▸ The data
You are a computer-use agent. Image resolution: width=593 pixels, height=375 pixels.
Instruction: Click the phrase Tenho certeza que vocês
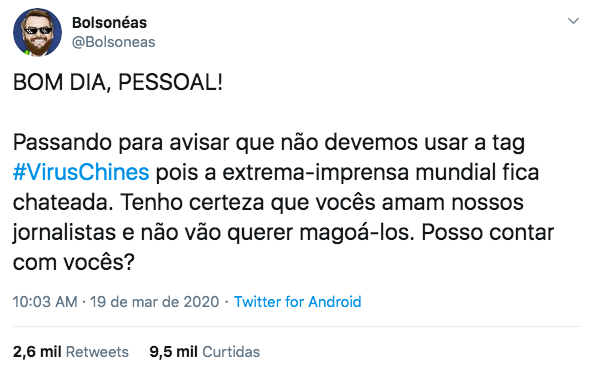[x=249, y=203]
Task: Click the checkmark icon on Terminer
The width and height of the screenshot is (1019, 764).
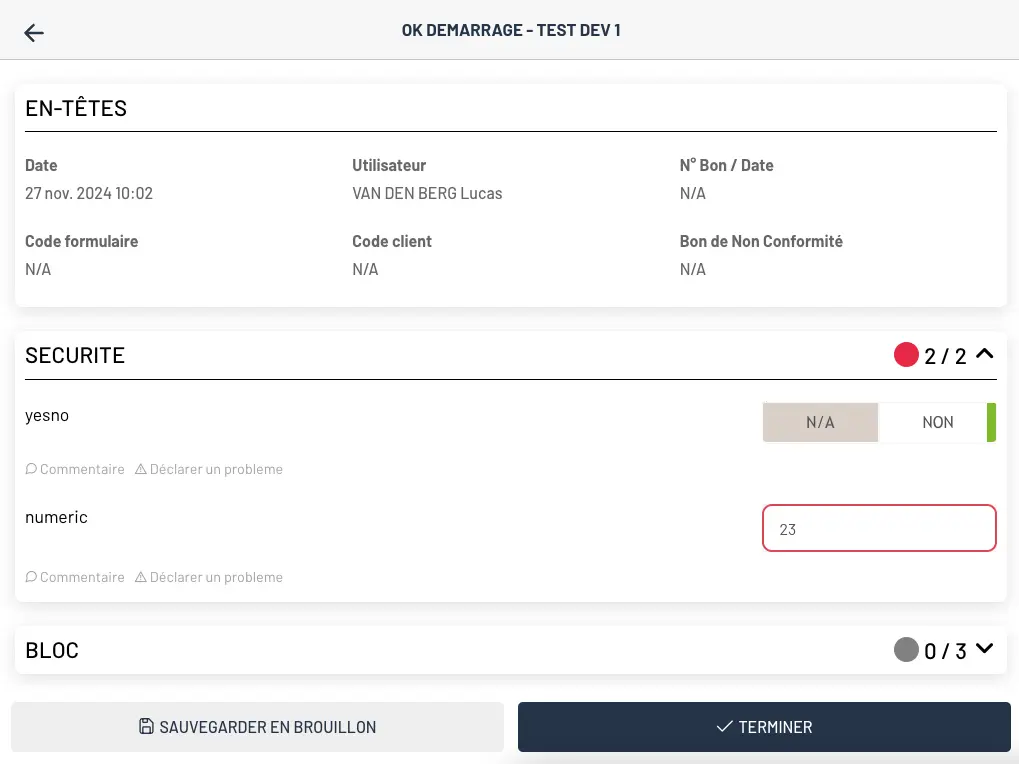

▸ Work order
Output the full material exactly as given, without its pictures.

▸ Result of the exercise
You are a computer-use agent. Image resolution: width=593 pixels, height=375 pixels.
Instruction: Click the phrase Tenho certeza que vocês
[x=249, y=203]
Task: Click the checkmark icon on Terminer
The width and height of the screenshot is (1019, 764).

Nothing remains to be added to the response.